They Might Be Giants

  


Director: Anthony Harvey
Year: 1971
Rating: 7.0
Oh. It's a Sherlock Holmes movie. I have seen this title around for years and had no idea until I saw something the other day. I thought it had something to do with logging in the north-west. I will see anything Sherlockian. I don't know why exactly but his character fascinates me in all its shadings. Now the reason I never was particularly interested in this film is because it stars George C. Scott. That I knew and it was enough to skip it. I find his acting exhausting. Always bigger than life. When I think of him I think of Patton or General Turgidson in Dr. Strangelove. His face always looks clenched in anger ready to explode. But it's Sherlock and even if Mel Gibson played Sherlock I would be tempted and I despise Mel Gibson. I would rather eat rancid meat than watch one of his films. There isn't much I can do about all the hate in the world but at the least I can boycott this cocksucker. Not that there is anything wrong with cocksuckers.

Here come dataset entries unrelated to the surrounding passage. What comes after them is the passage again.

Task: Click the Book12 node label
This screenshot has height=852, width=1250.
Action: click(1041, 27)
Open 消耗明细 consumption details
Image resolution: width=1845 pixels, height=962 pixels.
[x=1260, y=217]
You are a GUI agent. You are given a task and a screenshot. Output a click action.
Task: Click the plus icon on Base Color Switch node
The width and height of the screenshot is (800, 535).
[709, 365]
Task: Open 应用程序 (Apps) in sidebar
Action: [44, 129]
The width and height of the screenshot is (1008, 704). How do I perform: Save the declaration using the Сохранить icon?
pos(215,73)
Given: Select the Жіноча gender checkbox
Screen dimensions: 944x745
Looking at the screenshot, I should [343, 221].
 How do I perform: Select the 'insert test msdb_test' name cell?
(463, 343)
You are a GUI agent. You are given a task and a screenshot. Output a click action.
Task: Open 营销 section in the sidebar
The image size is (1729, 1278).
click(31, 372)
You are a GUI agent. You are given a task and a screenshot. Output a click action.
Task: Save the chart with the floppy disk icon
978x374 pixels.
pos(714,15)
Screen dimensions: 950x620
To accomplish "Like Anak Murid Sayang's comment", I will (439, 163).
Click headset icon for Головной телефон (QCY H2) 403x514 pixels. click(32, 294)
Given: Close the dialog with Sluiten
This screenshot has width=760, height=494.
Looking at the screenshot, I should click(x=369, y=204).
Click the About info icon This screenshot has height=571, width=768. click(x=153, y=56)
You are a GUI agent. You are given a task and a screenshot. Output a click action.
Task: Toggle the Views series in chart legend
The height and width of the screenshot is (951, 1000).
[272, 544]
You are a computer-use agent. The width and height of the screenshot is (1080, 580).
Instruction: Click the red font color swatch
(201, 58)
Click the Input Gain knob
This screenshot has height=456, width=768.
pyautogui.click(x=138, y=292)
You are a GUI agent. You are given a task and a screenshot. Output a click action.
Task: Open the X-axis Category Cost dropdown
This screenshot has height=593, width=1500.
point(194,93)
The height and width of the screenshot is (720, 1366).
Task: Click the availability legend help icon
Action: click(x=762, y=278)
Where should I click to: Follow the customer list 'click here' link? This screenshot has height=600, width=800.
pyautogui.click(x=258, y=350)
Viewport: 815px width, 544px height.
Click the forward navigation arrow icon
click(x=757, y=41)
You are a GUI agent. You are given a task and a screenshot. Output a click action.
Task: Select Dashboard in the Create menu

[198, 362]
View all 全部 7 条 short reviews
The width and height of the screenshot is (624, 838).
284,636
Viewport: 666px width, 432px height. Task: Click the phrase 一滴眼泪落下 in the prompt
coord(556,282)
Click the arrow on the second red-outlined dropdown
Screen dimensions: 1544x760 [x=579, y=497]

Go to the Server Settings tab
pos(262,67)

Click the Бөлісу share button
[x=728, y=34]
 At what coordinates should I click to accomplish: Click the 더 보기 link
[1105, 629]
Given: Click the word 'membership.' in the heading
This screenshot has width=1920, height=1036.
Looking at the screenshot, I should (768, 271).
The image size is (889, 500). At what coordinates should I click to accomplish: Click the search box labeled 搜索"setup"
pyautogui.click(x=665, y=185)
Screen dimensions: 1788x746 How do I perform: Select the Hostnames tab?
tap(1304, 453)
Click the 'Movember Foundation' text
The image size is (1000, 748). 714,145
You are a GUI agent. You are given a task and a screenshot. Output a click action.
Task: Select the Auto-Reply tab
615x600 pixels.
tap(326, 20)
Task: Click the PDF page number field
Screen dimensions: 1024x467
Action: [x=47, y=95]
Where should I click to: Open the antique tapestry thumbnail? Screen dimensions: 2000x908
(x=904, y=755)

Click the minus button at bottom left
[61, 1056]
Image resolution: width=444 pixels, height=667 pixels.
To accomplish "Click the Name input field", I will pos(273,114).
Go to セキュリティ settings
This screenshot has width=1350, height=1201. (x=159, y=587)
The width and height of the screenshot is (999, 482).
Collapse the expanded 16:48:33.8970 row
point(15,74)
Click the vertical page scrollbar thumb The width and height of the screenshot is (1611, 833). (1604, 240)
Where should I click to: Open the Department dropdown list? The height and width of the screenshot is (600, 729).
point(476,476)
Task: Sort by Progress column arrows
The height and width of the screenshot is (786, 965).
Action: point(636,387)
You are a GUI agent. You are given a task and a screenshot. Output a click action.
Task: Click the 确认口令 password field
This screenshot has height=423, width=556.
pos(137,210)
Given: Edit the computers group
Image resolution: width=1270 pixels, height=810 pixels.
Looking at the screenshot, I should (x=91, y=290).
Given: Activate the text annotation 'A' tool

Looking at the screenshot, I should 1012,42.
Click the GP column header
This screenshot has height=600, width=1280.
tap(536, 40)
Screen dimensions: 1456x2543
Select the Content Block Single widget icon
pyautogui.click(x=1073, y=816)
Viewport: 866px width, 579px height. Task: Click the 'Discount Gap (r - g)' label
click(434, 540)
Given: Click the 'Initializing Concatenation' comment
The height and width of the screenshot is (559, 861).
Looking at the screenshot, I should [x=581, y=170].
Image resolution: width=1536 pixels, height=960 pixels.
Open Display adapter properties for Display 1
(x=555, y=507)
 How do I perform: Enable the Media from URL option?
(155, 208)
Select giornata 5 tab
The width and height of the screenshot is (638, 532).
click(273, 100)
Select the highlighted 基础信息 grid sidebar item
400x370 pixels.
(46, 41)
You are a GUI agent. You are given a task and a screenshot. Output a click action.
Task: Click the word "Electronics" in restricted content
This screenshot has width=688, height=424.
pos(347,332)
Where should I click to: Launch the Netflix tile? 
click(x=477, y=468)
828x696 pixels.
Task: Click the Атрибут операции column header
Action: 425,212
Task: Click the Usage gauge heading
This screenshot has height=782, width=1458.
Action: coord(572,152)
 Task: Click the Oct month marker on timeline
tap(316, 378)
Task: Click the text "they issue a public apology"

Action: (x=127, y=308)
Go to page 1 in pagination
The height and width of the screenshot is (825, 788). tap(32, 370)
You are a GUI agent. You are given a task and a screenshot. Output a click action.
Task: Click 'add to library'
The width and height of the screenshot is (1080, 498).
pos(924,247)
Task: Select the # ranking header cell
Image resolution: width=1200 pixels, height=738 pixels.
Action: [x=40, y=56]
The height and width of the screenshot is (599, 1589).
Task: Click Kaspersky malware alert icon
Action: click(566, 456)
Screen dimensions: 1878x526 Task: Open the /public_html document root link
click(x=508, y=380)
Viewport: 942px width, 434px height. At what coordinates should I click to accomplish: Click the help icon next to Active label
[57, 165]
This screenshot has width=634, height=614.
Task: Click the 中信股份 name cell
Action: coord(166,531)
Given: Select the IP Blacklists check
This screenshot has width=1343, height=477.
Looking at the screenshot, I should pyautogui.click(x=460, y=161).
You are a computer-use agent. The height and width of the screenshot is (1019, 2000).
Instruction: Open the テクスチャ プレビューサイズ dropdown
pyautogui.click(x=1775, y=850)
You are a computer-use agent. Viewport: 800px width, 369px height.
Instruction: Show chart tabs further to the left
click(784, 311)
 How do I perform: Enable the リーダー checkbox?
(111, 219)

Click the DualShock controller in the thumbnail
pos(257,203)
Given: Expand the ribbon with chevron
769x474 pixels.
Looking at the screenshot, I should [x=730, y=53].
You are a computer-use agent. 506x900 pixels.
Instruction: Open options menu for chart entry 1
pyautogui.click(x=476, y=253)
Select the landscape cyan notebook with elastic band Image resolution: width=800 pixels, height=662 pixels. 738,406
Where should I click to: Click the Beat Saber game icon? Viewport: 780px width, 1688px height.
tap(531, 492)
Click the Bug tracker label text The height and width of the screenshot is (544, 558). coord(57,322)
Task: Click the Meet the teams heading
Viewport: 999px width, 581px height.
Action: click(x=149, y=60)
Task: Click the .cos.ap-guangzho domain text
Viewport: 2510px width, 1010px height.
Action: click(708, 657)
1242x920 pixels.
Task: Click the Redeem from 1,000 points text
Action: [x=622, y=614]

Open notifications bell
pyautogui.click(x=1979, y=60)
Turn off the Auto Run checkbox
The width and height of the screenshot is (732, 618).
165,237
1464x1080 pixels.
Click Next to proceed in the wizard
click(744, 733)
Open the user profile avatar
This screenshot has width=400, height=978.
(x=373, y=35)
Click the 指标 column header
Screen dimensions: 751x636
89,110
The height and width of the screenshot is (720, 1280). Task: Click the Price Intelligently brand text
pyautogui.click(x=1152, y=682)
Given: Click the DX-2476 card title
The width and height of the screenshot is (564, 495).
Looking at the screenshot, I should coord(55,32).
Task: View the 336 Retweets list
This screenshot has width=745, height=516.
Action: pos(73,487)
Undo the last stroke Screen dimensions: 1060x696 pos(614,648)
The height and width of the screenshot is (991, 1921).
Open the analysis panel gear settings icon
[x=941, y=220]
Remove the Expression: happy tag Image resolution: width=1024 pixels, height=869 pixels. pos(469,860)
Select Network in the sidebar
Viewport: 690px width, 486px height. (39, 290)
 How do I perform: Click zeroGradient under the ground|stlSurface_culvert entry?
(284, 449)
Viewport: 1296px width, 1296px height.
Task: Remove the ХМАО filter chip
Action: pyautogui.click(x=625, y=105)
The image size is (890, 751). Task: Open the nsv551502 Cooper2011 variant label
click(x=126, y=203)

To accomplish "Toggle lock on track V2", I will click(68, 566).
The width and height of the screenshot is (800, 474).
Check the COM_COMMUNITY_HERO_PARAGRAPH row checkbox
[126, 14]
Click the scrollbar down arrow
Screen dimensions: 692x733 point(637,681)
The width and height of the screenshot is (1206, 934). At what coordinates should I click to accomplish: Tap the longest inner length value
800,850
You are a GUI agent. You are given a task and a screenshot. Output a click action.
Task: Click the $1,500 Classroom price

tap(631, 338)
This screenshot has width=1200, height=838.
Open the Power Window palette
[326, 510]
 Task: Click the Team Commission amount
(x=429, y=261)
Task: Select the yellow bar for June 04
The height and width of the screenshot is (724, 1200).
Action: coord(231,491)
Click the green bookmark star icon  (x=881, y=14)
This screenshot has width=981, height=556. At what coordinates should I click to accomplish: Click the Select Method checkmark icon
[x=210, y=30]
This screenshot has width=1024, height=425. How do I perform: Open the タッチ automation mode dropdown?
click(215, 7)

Of course Scott isn't really Sherlock Holmes but he believes he is and that is almost the same thing. When his wife died he had a nervous breakdown and emerged from it as Sherlock Holmes with all his mental acuities. At one point one character calls him Basil Rathbone. He can pull that old carnival trick of observing people for a few minutes and tell them everything about them from what they had for breakfast to how messy their apartment is. Whether they are loved or are lonely. He pulls a mental patient out of his silence by realizing that he thinks he is Valentino, a silent film star. But he lives in a self-created delusionary world in which he can look at a newspaper and tie together crimes from a rape to an accident and lay them at the feet of Moriarty.  He is in fact one of the best Sherlock Holmes ever. Just crazy. And living in New York City in the modern day.




His brother Blevins (Lester Rawlins) wants to have him institutionalized - not so much because he thinks his brother needs to be but because he wants to control his assets. And if that doesn't work he has men who will kill Holmes. Because before he became Holmes, he made a lot of money. To get him put away though he needs the signature of the head psychiatrist played by Joanne Woodward. She insists on observing him before she does. Her name is Dr. Watson. And the game is afoot as Holmes chases after shadowy figures mainly in his mind, seeing clues in trash bins, at the phone company, in the Times Square news scroll. And he needs his Watson.



The first half of the film is delightful as the two of them go around NYC following up on one elusive nonsensical clue after another that will take them to Moriarty and then it runs into a brick wall of romance as he and Watson find themselves falling in love - and then it collapses into pointless absurdity that may have played better back in 1971. The film forgets the entire thread of someone trying to kill Holmes. Maybe it doesn't matter. Maybe only love does. Also making appearances are Jack Gilford, Al Lewis, Eugene Roche and Rue McClanahan.